*DIRECTIVE*
Pull out each line of the items below that contains the string "Switch". Case counts.
▬▬▬▬▬▬
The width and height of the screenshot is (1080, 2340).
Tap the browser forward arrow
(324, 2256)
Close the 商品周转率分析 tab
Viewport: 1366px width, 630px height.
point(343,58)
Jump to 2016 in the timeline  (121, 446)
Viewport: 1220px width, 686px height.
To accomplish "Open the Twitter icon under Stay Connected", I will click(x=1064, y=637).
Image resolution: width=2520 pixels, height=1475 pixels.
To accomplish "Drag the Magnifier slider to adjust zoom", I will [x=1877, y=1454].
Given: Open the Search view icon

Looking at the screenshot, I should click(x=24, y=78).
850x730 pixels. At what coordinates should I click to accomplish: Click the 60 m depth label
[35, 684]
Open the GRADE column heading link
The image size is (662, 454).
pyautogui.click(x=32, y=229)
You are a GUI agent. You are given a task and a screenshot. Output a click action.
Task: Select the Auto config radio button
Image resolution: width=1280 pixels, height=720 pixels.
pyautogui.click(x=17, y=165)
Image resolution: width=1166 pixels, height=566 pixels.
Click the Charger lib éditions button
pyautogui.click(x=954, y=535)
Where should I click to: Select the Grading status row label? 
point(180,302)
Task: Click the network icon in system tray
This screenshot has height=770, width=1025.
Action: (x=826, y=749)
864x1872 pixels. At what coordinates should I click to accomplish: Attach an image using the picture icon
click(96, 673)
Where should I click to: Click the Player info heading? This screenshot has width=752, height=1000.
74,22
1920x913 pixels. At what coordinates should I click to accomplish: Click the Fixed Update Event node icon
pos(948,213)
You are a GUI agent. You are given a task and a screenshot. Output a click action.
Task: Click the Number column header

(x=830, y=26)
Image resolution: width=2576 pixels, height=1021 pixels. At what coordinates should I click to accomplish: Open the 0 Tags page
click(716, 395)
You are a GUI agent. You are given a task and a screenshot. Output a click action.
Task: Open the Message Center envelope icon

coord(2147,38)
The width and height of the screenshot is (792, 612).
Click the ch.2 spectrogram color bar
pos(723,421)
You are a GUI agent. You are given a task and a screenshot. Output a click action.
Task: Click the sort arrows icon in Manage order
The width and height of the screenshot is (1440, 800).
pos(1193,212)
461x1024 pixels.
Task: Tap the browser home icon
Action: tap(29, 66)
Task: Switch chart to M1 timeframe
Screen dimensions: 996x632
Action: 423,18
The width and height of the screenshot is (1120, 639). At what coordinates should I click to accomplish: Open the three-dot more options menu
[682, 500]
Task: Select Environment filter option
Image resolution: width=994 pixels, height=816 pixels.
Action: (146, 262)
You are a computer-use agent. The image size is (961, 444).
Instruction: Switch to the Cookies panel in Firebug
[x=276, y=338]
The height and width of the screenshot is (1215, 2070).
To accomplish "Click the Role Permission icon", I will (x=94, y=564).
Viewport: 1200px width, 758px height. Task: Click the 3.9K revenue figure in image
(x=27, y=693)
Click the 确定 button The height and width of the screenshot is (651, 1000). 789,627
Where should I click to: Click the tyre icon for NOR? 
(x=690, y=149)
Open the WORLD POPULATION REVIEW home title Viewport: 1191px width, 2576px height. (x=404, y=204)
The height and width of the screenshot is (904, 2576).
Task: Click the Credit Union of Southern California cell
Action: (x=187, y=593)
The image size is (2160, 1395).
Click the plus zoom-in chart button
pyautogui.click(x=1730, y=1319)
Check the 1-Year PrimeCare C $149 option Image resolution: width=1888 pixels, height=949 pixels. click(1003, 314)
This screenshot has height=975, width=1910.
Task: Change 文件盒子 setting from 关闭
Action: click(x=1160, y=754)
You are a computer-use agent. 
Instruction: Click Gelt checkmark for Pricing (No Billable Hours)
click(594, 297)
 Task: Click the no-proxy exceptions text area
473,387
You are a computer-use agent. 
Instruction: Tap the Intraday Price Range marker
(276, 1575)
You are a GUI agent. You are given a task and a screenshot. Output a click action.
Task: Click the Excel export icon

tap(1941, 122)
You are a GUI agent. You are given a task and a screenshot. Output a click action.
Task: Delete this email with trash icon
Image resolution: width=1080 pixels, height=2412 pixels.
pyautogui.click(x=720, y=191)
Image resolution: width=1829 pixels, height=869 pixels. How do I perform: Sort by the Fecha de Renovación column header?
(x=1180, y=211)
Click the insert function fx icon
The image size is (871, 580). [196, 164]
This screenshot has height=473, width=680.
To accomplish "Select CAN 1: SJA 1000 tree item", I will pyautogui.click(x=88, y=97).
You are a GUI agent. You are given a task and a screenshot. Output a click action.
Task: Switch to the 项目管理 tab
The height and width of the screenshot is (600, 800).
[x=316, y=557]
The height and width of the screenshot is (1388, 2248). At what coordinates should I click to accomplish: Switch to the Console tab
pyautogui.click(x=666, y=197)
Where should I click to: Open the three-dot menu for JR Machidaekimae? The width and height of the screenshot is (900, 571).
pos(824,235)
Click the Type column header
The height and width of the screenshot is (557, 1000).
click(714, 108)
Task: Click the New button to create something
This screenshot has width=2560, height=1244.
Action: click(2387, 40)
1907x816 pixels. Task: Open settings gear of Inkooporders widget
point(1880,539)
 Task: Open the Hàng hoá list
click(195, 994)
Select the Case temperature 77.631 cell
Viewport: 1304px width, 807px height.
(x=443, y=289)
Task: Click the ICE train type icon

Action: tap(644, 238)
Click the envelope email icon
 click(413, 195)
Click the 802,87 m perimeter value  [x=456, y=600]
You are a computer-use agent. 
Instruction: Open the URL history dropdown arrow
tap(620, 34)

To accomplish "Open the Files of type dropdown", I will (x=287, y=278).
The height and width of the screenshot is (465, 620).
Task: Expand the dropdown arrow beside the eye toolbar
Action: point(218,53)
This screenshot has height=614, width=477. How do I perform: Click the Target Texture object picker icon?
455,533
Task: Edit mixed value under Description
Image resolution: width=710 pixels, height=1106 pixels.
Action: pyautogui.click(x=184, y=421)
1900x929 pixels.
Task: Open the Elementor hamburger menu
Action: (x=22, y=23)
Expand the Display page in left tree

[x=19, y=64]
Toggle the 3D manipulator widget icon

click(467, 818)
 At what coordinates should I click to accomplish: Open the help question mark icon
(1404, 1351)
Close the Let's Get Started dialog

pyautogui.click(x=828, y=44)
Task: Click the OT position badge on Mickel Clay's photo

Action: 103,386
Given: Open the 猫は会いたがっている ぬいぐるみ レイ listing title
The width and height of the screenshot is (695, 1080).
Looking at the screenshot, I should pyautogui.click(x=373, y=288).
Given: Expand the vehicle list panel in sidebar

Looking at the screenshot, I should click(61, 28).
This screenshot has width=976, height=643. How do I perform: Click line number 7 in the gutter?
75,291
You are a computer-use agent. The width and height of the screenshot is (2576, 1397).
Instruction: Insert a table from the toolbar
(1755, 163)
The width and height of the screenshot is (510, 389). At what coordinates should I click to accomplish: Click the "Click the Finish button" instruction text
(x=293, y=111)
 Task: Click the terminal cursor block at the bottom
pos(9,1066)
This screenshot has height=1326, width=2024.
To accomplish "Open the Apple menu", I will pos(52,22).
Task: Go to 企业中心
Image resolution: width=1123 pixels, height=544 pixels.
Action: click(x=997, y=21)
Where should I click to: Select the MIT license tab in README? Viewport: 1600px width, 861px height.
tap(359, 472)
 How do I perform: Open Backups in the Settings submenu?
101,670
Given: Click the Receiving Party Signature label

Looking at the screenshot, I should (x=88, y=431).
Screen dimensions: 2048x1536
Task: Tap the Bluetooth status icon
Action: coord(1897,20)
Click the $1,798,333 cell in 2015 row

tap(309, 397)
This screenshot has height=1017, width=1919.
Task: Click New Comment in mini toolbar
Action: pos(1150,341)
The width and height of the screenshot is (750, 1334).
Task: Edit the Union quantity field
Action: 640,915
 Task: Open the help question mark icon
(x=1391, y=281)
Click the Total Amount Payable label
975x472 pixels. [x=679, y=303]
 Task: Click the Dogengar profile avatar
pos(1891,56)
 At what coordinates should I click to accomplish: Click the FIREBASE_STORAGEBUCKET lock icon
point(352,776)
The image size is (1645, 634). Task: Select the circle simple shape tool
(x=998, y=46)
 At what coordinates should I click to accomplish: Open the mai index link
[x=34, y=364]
▬▬▬▬▬▬
*ANSWER TO THE TASK*
Task: Switch chart to M1 timeframe
Instruction: Switch to the Cookies panel in Firebug
Task: Switch to the 项目管理 tab
The height and width of the screenshot is (1388, 2248). At what coordinates should I click to accomplish: Switch to the Console tab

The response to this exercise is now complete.